The problem » An exact copy of each record is required.

[Stored dataset items]
++++++++++++++++++++

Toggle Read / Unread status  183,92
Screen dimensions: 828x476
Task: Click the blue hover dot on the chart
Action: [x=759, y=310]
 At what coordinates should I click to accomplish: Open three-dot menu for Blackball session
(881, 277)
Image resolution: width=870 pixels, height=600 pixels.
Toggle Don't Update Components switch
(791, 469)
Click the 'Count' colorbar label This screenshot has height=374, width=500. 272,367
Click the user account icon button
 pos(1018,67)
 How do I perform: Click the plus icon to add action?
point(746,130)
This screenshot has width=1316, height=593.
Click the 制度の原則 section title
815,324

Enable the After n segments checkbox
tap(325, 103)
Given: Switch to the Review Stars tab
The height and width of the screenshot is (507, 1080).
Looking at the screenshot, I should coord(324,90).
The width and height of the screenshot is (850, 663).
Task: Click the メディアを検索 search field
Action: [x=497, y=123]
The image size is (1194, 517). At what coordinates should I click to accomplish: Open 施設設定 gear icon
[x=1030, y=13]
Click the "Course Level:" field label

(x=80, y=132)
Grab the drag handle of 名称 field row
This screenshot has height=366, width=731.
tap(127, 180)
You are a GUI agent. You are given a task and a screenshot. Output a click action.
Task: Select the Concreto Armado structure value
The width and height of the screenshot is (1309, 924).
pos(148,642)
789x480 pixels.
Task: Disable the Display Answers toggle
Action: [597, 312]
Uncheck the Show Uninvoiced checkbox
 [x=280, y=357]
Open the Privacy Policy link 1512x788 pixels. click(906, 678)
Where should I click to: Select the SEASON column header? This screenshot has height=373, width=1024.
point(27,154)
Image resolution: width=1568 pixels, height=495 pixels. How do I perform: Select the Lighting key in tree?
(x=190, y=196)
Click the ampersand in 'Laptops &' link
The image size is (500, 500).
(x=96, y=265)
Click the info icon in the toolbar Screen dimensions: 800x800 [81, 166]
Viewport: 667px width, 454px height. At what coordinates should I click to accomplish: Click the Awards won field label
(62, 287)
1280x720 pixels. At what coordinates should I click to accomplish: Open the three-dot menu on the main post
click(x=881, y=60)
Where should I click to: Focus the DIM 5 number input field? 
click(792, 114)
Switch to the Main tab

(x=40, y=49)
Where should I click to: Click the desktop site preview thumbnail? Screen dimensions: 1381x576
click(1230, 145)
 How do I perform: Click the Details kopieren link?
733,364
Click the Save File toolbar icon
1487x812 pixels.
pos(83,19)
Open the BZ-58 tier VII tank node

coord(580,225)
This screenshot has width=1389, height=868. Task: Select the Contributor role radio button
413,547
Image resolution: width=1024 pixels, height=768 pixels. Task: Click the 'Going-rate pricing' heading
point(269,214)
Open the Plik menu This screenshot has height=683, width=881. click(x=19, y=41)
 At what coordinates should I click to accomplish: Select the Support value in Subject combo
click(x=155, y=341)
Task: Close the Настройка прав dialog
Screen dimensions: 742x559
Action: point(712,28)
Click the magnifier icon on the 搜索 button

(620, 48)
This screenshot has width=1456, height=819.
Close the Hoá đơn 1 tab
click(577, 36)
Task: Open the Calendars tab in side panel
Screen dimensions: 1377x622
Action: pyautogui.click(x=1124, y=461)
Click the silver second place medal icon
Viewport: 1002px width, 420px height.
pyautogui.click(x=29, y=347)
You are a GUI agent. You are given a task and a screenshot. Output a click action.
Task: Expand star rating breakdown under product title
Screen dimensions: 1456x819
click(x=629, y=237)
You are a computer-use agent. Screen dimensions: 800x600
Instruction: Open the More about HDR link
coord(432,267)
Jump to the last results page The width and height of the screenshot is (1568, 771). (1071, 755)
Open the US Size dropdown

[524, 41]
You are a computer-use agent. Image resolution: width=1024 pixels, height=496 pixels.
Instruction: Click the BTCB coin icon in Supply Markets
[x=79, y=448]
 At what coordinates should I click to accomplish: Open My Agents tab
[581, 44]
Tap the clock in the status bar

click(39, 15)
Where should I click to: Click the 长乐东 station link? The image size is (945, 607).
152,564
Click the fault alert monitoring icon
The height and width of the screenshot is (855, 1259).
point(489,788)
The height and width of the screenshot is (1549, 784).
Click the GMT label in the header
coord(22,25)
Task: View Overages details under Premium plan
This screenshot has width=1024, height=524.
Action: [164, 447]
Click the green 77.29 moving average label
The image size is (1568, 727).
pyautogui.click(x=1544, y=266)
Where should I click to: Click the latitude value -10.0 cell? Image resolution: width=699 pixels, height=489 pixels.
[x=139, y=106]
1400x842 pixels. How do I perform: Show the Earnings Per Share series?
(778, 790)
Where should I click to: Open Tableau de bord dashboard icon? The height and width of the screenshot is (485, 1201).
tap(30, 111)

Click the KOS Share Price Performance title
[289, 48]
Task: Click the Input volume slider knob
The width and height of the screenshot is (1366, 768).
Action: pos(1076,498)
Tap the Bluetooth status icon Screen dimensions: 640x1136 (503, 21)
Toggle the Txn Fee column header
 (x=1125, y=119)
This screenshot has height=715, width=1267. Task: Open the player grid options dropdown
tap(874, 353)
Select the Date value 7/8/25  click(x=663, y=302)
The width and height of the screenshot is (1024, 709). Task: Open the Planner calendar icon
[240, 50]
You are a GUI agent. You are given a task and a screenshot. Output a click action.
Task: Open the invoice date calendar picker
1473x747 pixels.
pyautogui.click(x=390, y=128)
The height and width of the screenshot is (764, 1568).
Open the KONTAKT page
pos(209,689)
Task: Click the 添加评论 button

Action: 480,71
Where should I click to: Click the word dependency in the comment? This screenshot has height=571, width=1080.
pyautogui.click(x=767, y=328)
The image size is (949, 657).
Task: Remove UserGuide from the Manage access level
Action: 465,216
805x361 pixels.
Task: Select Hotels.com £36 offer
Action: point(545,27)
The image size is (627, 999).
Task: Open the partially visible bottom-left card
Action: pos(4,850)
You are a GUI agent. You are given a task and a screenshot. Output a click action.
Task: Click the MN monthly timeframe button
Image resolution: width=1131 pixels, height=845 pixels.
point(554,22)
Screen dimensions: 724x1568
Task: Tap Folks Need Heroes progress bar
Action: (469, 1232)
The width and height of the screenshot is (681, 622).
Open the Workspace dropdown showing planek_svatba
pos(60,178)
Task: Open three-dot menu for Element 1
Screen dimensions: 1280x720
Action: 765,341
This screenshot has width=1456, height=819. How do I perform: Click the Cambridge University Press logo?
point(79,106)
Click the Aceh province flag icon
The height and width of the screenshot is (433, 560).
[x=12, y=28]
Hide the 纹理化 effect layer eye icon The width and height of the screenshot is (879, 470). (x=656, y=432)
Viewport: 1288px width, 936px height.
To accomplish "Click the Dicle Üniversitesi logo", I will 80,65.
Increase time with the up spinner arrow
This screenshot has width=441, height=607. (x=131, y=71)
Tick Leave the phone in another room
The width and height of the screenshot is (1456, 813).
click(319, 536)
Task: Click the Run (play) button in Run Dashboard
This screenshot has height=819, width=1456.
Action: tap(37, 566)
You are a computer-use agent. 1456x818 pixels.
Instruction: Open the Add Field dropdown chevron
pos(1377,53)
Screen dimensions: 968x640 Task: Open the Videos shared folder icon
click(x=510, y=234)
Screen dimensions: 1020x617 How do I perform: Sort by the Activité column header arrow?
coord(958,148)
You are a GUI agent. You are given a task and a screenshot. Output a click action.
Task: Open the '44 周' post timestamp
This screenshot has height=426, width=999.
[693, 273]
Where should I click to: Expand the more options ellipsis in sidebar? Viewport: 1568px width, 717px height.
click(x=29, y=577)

++++++++++++++++++++

Result of this task »
Toggle Read / Unread status  183,92
Screen dimensions: 828x476
Task: Click the blue hover dot on the chart
Action: [x=759, y=310]
 At what coordinates should I click to accomplish: Open three-dot menu for Blackball session
(881, 277)
Image resolution: width=870 pixels, height=600 pixels.
Toggle Don't Update Components switch
(791, 469)
Click the 'Count' colorbar label This screenshot has height=374, width=500. 272,367
Click the user account icon button
 pos(1018,67)
 How do I perform: Click the plus icon to add action?
point(746,130)
This screenshot has width=1316, height=593.
Click the 制度の原則 section title
815,324

Enable the After n segments checkbox
tap(325, 103)
Given: Switch to the Review Stars tab
The height and width of the screenshot is (507, 1080).
Looking at the screenshot, I should coord(324,90).
The width and height of the screenshot is (850, 663).
Task: Click the メディアを検索 search field
Action: [x=497, y=123]
The image size is (1194, 517). At what coordinates should I click to accomplish: Open 施設設定 gear icon
[x=1030, y=13]
Click the "Course Level:" field label

(x=80, y=132)
Grab the drag handle of 名称 field row
This screenshot has height=366, width=731.
tap(127, 180)
You are a GUI agent. You are given a task and a screenshot. Output a click action.
Task: Select the Concreto Armado structure value
The width and height of the screenshot is (1309, 924).
pos(148,642)
789x480 pixels.
Task: Disable the Display Answers toggle
Action: [597, 312]
Uncheck the Show Uninvoiced checkbox
 [x=280, y=357]
Open the Privacy Policy link 1512x788 pixels. click(906, 678)
Where should I click to: Select the SEASON column header? This screenshot has height=373, width=1024.
point(27,154)
Image resolution: width=1568 pixels, height=495 pixels. How do I perform: Select the Lighting key in tree?
(x=190, y=196)
Click the ampersand in 'Laptops &' link
The image size is (500, 500).
(x=96, y=265)
Click the info icon in the toolbar Screen dimensions: 800x800 [81, 166]
Viewport: 667px width, 454px height. At what coordinates should I click to accomplish: Click the Awards won field label
(62, 287)
1280x720 pixels. At what coordinates should I click to accomplish: Open the three-dot menu on the main post
click(x=881, y=60)
Where should I click to: Focus the DIM 5 number input field? 
click(792, 114)
Switch to the Main tab

(x=40, y=49)
Where should I click to: Click the desktop site preview thumbnail? Screen dimensions: 1381x576
click(1230, 145)
 How do I perform: Click the Details kopieren link?
733,364
Click the Save File toolbar icon
1487x812 pixels.
pos(83,19)
Open the BZ-58 tier VII tank node

coord(580,225)
This screenshot has width=1389, height=868. Task: Select the Contributor role radio button
413,547
Image resolution: width=1024 pixels, height=768 pixels. Task: Click the 'Going-rate pricing' heading
point(269,214)
Open the Plik menu This screenshot has height=683, width=881. click(x=19, y=41)
 At what coordinates should I click to accomplish: Select the Support value in Subject combo
click(x=155, y=341)
Task: Close the Настройка прав dialog
Screen dimensions: 742x559
Action: point(712,28)
Click the magnifier icon on the 搜索 button

(620, 48)
This screenshot has width=1456, height=819.
Close the Hoá đơn 1 tab
click(577, 36)
Task: Open the Calendars tab in side panel
Screen dimensions: 1377x622
Action: pyautogui.click(x=1124, y=461)
Click the silver second place medal icon
Viewport: 1002px width, 420px height.
pyautogui.click(x=29, y=347)
You are a GUI agent. You are given a task and a screenshot. Output a click action.
Task: Expand star rating breakdown under product title
Screen dimensions: 1456x819
click(x=629, y=237)
You are a computer-use agent. Screen dimensions: 800x600
Instruction: Open the More about HDR link
coord(432,267)
Jump to the last results page The width and height of the screenshot is (1568, 771). (1071, 755)
Open the US Size dropdown

[524, 41]
You are a computer-use agent. Image resolution: width=1024 pixels, height=496 pixels.
Instruction: Click the BTCB coin icon in Supply Markets
[x=79, y=448]
 At what coordinates should I click to accomplish: Open My Agents tab
[581, 44]
Tap the clock in the status bar

click(39, 15)
Where should I click to: Click the 长乐东 station link? The image size is (945, 607).
152,564
Click the fault alert monitoring icon
The height and width of the screenshot is (855, 1259).
point(489,788)
The height and width of the screenshot is (1549, 784).
Click the GMT label in the header
coord(22,25)
Task: View Overages details under Premium plan
This screenshot has width=1024, height=524.
Action: [164, 447]
Click the green 77.29 moving average label
The image size is (1568, 727).
pyautogui.click(x=1544, y=266)
Where should I click to: Click the latitude value -10.0 cell? Image resolution: width=699 pixels, height=489 pixels.
[x=139, y=106]
1400x842 pixels. How do I perform: Show the Earnings Per Share series?
(778, 790)
Where should I click to: Open Tableau de bord dashboard icon? The height and width of the screenshot is (485, 1201).
tap(30, 111)

Click the KOS Share Price Performance title
[289, 48]
Task: Click the Input volume slider knob
The width and height of the screenshot is (1366, 768).
Action: pos(1076,498)
Tap the Bluetooth status icon Screen dimensions: 640x1136 (503, 21)
Toggle the Txn Fee column header
 (x=1125, y=119)
This screenshot has height=715, width=1267. Task: Open the player grid options dropdown
tap(874, 353)
Select the Date value 7/8/25  click(x=663, y=302)
The width and height of the screenshot is (1024, 709). Task: Open the Planner calendar icon
[240, 50]
You are a GUI agent. You are given a task and a screenshot. Output a click action.
Task: Open the invoice date calendar picker
1473x747 pixels.
pyautogui.click(x=390, y=128)
The height and width of the screenshot is (764, 1568).
Open the KONTAKT page
pos(209,689)
Task: Click the 添加评论 button

Action: 480,71
Where should I click to: Click the word dependency in the comment? This screenshot has height=571, width=1080.
pyautogui.click(x=767, y=328)
The image size is (949, 657).
Task: Remove UserGuide from the Manage access level
Action: 465,216
805x361 pixels.
Task: Select Hotels.com £36 offer
Action: point(545,27)
The image size is (627, 999).
Task: Open the partially visible bottom-left card
Action: pos(4,850)
You are a GUI agent. You are given a task and a screenshot. Output a click action.
Task: Click the MN monthly timeframe button
Image resolution: width=1131 pixels, height=845 pixels.
point(554,22)
Screen dimensions: 724x1568
Task: Tap Folks Need Heroes progress bar
Action: (469, 1232)
The width and height of the screenshot is (681, 622).
Open the Workspace dropdown showing planek_svatba
pos(60,178)
Task: Open three-dot menu for Element 1
Screen dimensions: 1280x720
Action: 765,341
This screenshot has width=1456, height=819. How do I perform: Click the Cambridge University Press logo?
point(79,106)
Click the Aceh province flag icon
The height and width of the screenshot is (433, 560).
[x=12, y=28]
Hide the 纹理化 effect layer eye icon The width and height of the screenshot is (879, 470). (x=656, y=432)
Viewport: 1288px width, 936px height.
To accomplish "Click the Dicle Üniversitesi logo", I will 80,65.
Increase time with the up spinner arrow
This screenshot has width=441, height=607. (x=131, y=71)
Tick Leave the phone in another room
The width and height of the screenshot is (1456, 813).
click(319, 536)
Task: Click the Run (play) button in Run Dashboard
This screenshot has height=819, width=1456.
Action: tap(37, 566)
You are a computer-use agent. 1456x818 pixels.
Instruction: Open the Add Field dropdown chevron
pos(1377,53)
Screen dimensions: 968x640 Task: Open the Videos shared folder icon
click(x=510, y=234)
Screen dimensions: 1020x617 How do I perform: Sort by the Activité column header arrow?
coord(958,148)
You are a GUI agent. You are given a task and a screenshot. Output a click action.
Task: Open the '44 周' post timestamp
This screenshot has height=426, width=999.
[693, 273]
Where should I click to: Expand the more options ellipsis in sidebar? Viewport: 1568px width, 717px height.
click(x=29, y=577)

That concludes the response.